Again, there's no fixed limit. To do anything "interesting" in a thread, it
usually needs at least a few pages of stack -- that clearly places some upper
limit in practice because virtual address space is limited. If you want
larger stacks, you can't create as many threads as you could with smaller
stacks.
> - are there any documents that compare thread implementations on WIN-NT and
OVMS?
Not really.
> - do any "blocking" calls for a thread on OVMS, block other threads also?
No. The OpenVMS kernel "blocks" only the calling kernel thread. The 2-level
scheduling model additionally allows DECthreads to remove the blocking user
thread from that kernel thread and schedule another in its place to continue
doing useful work while the blocking operation proceeds independently in the
kernel.
|
| 1483.2 | Blocking behavior | WTFN::SCALES | Despair is appropriate and inevitable. | Wed Feb 12 1997 16:32 | 31 |
| .0> - what is the maximum stack space each thread can have?

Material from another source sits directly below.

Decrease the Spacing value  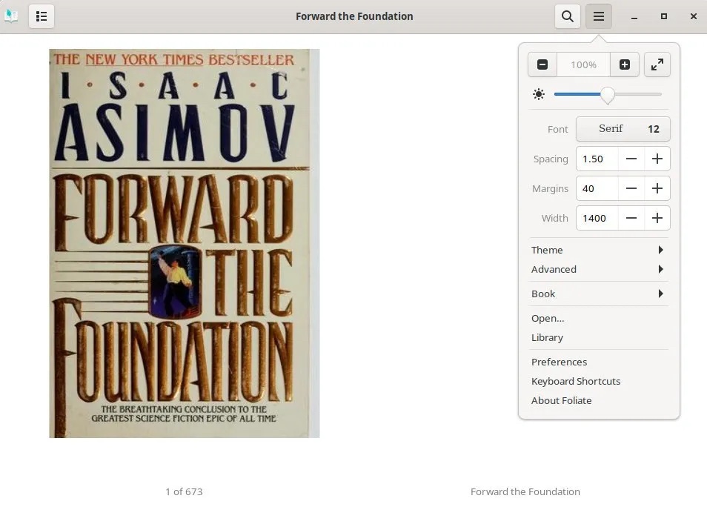click(631, 159)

When you create a thread, you can specify the size of its stack. The only
limit on the stack size is the amount of contiguous virtual memory available
to the process at the time the thread creation is requested.

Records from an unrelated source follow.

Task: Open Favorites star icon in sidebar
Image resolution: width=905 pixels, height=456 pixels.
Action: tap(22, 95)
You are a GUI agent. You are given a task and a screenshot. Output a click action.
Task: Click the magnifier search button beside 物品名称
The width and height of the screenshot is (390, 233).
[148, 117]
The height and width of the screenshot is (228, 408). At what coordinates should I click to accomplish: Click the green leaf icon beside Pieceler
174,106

.0> - do any "blocking" calls for a thread on OVMS, block other threads also?
The answer depends on whether you have the two-level scheduling (aka
"upcalls") enabled. With two-level scheduling enabled, the answer is no:
when a user thread blocks in a system service call it affects no other user
thread, and the kernel thread immediately begins running another user thread.
However, with two-level scheduling disabled (which is the default), when a
user thread blocks in a system service call the whole process (all threads)
is blocked for a brief period of time, until the end of the calling thread's
execution quantum. At the point when the blocking thread would have given up
the processor had it been compute-bound, another user thread is scheduled.
If the blocking thread is still blocked at the point when it is next
scheduled to run, the process will block again for the duration of the
thread's execution quantum. (This is because without two-level scheduling
there is no way that DECthreads can distinguish a running thread from one
which is blocked in a system call, and so DECthreads is forced to treat them
both as though they were running.)
Whether two-level scheduling is enabled is determined by a linker qualifier.
If you do not specify /THREAD then the process is subject to the intermitent
blocking behavior.
Webb
|
| 1483.3 | what has been achieved ? | SNOC02::63620::GRAHAM | Russell GRAHAM | Thu Feb 13 1997 02:18 | 13 |
| Thanks for the very helpful information.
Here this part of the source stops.